## BEGIN TEXT BLOCK

Here we go again! Calamitous events are often catalysts for regulatory change. The market crash of 1929 spawned a spate of such changes, including the separation of investment banks and commercial banks under the Glass-Steagall Act of 1933 (relaxed in 1999 under the Gramm-Leach-Bliley Act) and the enactment of a trio of acts: the Securities Act of 1933, the Securities Exchange Act of 1934, and the Investment Companies Act of 1940. The Enron and WorldCom accounting scandals produced the Sarbanes-Oxley Act in 2002. The recent rescue of American International Group has sparked regulatory action in the State of New York in the hitherto unregulated "covered" credit default swap (CDS) market and could result in new regulation of the "naked" CDS market.
Credit Default Swaps
A CDS is a private contract that transfers credit or default risk related to an underlying or reference entity or obligation from one counterparty (protection buyer) to another (protection seller) in exchange for a payment or stream of payments. There are many variations on this theme that can make the transaction quite complex. In the plain vanilla version, the underlying or reference obligation may be a bond issued by a municipality or corporate borrower and held by the protection buyer (a "covered CDS"). The reference obligation may be an asset-backed security (ABS) issued by a conduit that owns a pool of assets (car loans, credit cards) or pools of tranches of asset-backed securities (collateralized debt obligation or CDOs). The entity or obligation may not be a single entity or obligation, but rather a basket of names, whether created for the specific transaction, (i.e., "bespoke") or based on a publicly traded index. The event requiring the protection seller to make a settlement is usually the bankruptcy of the reference entity or a default in the payment of principal or interest on the reference entity’s obligations in excess of a threshold amount. However, the CDS may go farther and require payment or the posting of collateral — for example, in the event of a ratings decline of the issuer of the reference obligation or of the protection seller. In certain instances, special purpose vehicles (dubbed transformers) may sell a CDS to a counterparty with the transformer’s obligations being guaranteed by a credit-worthy affiliate of the seller, such as a financial guarantee insurer.

## END TEXT BLOCK
## BEGIN PROVIDED INFORMATION

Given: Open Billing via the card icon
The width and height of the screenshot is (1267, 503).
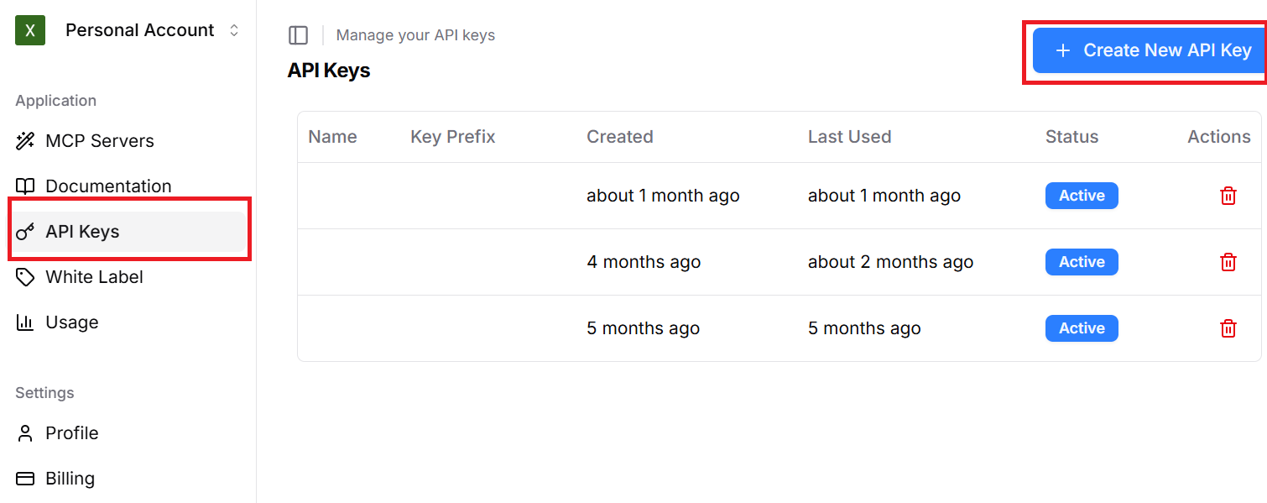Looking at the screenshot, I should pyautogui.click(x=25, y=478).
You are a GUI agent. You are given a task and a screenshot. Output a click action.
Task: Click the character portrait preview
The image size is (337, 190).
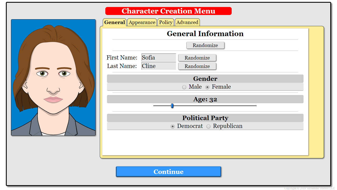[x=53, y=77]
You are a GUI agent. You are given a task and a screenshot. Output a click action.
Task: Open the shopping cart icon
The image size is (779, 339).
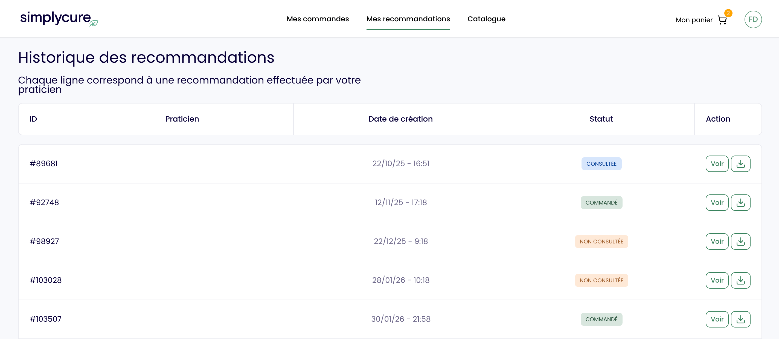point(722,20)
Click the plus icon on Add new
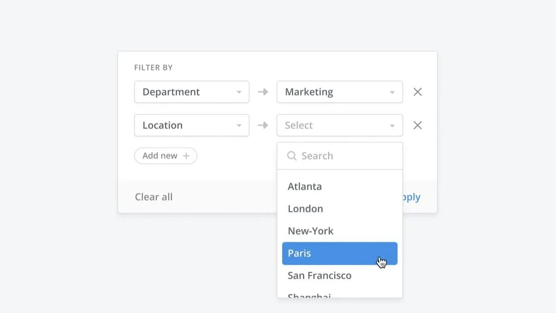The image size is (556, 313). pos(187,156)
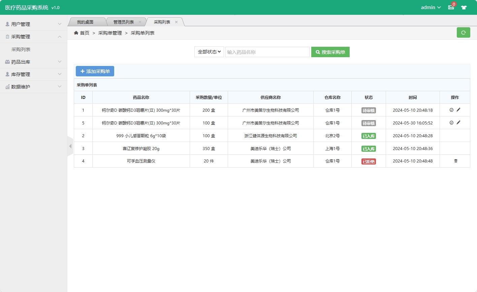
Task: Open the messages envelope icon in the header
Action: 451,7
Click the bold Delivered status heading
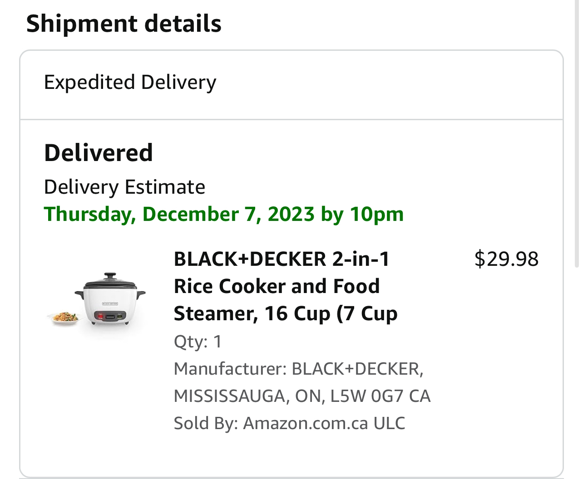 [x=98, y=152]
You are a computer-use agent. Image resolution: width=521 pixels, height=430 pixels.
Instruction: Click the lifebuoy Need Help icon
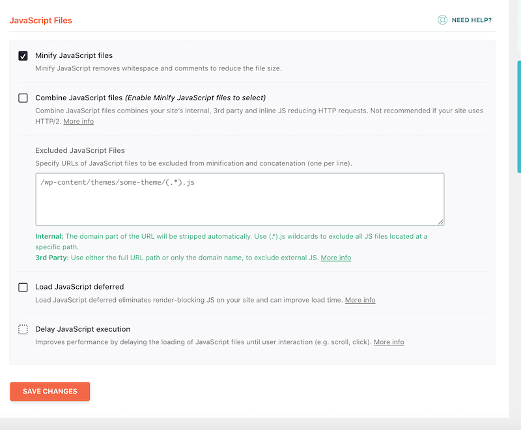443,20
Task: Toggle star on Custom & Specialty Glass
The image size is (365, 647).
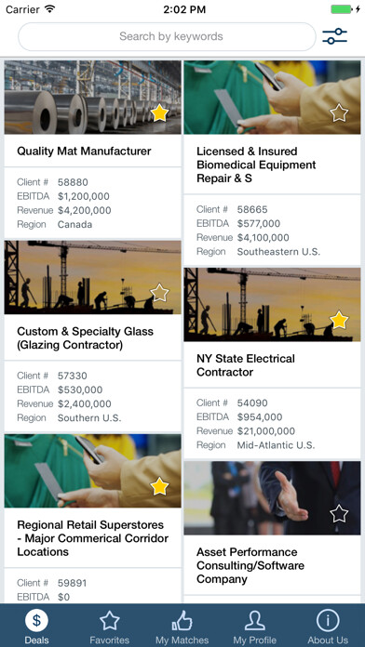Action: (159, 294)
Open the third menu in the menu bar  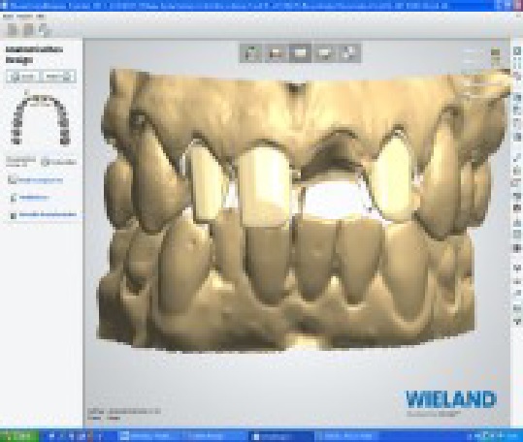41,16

## END PROVIDED INFORMATION

→ **GOAL**
Decide whether each statement below agrees with the text on credit default swaps, answering yes or no and quoting the words of the text that settle it.
1. The Glass-Steagall Act was relaxed in 1999 under the Gramm-Leach-Bliley Act.
2. The Sarbanes-Oxley Act came out of the market crash of 1929.
3. In a covered CDS, the reference obligation is held by the protection buyer.

→ **SOLUTION BELOW**
1. Yes: "relaxed in 1999 under the Gramm-Leach-Bliley Act"
2. No: "The Enron and WorldCom accounting scandals produced the Sarbanes-Oxley Act in 2002."
3. Yes: "held by the protection buyer (a "covered CDS")"